Cumhurbaşkanı Erdoğan, sözlerine şöyle devam etti:

"Minik Aylan, Akdeniz'in, Ege'nin sularında yitip giden ne ilk ne de son candır. Suriye'deki rejim 2011'den özellikle şu ana kadar elindeki her türlü silahla kendi halkına terör ve şiddet uyguluyor. Şu ana kadar yaklaşık 350 bin insanın canını yok ettiler. Ülkede, dört yılı aşkın bir süredir sivil halka karşı, kadın, çocuk, yaşlı ayrımı gözetilmeksizin, pazar yeri, okul, ibadethane denilmeden varil bombalarıyla, füzelerle, kimyasal silahlarla katliam yapılıyor.

Suriye krizi, yakın tarihin İkinci Dünya Savaşı'ndan sonraki en büyük insani trajedisine yol açtı. Koskoca bir ülke nüfusunun yaklaşık yarısını oluşturan 12 milyon kişi, yerinden, yurdundan, evinden oldu. Bunların 5 milyonu ülke dışına gitmek mecburiyetinde kaldı. Türkiye, çaresizlik içindeki 2,2 milyon Suriyeliye ev sahipliği yaptı. Bunun yanında 300 bin kişi de Irak'tan kabul etmiş durumdayız."

"Bu tablo sürdürülebilir değil"

Hiçbir dini ve etnik köken ayrımı gözetilmeksizin Türkiye'nin kapılarını açtığını, bu insanların tüm ihtiyaçlarının karşılandığını anlatan Erdoğan, Suriye'den gelenler için yapılan harcamanın 7,5 milyar doları aştığını, dışarıdan gelen yardımın toplam tutarının ise 417 milyon dolar olduğunu söyledi. Erdoğan, "Bu tablo sürdürülebilir değildir" ifadesini kullandı.

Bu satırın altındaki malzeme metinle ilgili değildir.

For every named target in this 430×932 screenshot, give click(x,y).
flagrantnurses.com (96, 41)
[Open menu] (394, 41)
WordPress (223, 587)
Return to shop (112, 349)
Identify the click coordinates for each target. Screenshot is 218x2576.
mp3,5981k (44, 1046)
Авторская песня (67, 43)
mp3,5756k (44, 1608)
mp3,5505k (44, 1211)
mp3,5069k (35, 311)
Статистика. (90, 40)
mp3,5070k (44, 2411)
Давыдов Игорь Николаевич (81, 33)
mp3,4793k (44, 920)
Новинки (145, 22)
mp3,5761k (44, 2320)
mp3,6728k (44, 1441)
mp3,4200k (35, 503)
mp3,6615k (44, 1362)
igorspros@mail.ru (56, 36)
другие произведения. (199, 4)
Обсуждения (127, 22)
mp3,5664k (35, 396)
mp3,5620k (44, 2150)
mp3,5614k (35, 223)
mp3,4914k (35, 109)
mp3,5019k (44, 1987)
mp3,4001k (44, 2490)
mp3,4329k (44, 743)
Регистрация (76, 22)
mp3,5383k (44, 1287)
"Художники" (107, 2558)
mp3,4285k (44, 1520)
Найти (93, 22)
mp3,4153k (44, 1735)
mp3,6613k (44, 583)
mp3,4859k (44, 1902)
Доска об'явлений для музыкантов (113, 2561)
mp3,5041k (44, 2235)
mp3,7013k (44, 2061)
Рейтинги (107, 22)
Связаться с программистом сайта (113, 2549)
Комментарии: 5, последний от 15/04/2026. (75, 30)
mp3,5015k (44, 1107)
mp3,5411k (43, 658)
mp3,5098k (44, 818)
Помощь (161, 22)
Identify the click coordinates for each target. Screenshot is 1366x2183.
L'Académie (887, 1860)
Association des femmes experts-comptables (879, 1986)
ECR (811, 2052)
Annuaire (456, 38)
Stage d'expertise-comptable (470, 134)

Dünyada en fazla sayıda sığınmacıya ev sahipliği yapan ülkenin Türkiye olduğunu, buna rağmen açık kapı politikasının sürdüğünü anlatan Erdoğan, Türkiye'nin bu tutumuyla tüm insanlığın vicdanına hitap ettiğini dile getirdi. "Avrupa ülkelerinin, Türkiye'nin krizin ilk günlerinden bu yana yaptığı fedakarlığı artık görmesi ve anlaması gerekir diye düşünüyorum" ifadesini kullanan Erdoğan, uluslararası toplumdan komşu ülkelerle yük paylaşımı konusunda süratle adım atmalarının beklendiğini ifade etti.

Cumhurbaşkanı Erdoğan, "Ülkemizin sağladığı koruma, yardım ve hizmetler sayesinde 2,2 milyon Suriye vatandaşı güven içinde hayatlarını sürdürüyor. Böylece AB değerlerini, Birlik üyesi ülkelerden daha fazla sahiplenmiş oluyoruz" diye konuştu.

Türkiye'de doğan Suriyeli bebek sayısının 60 bini bulduğunu, kamplarda her gün 100 bebeğin dünyaya geldiğini, 600 bin okul çağındaki Suriyeli çocuktan üçte birinin eğitim hizmeti alabildiğini anlatan Erdoğan, ilave okul, derslik ve öğretmen ihtiyacının her geçen gün büyüdüğünü kaydetti. Bu çocukların arasında anne babalarını Suriye'deki çatışmalarda kaybeden yetim ve öksüzlerin de bulunduğunu aktaran Erdoğan, "Bir de minik Aylan'ın ailesi gibi ulaşmak istedikleri noktaya hiç ulaşamayan Suriyeliler var. Avrupa'ya geçmek için hayatlarını Akdeniz'in, Ege'nin sularında riske atan Suriyelilerin dramı her geçen gün ağırlaşıyor" ifadesini kullandı.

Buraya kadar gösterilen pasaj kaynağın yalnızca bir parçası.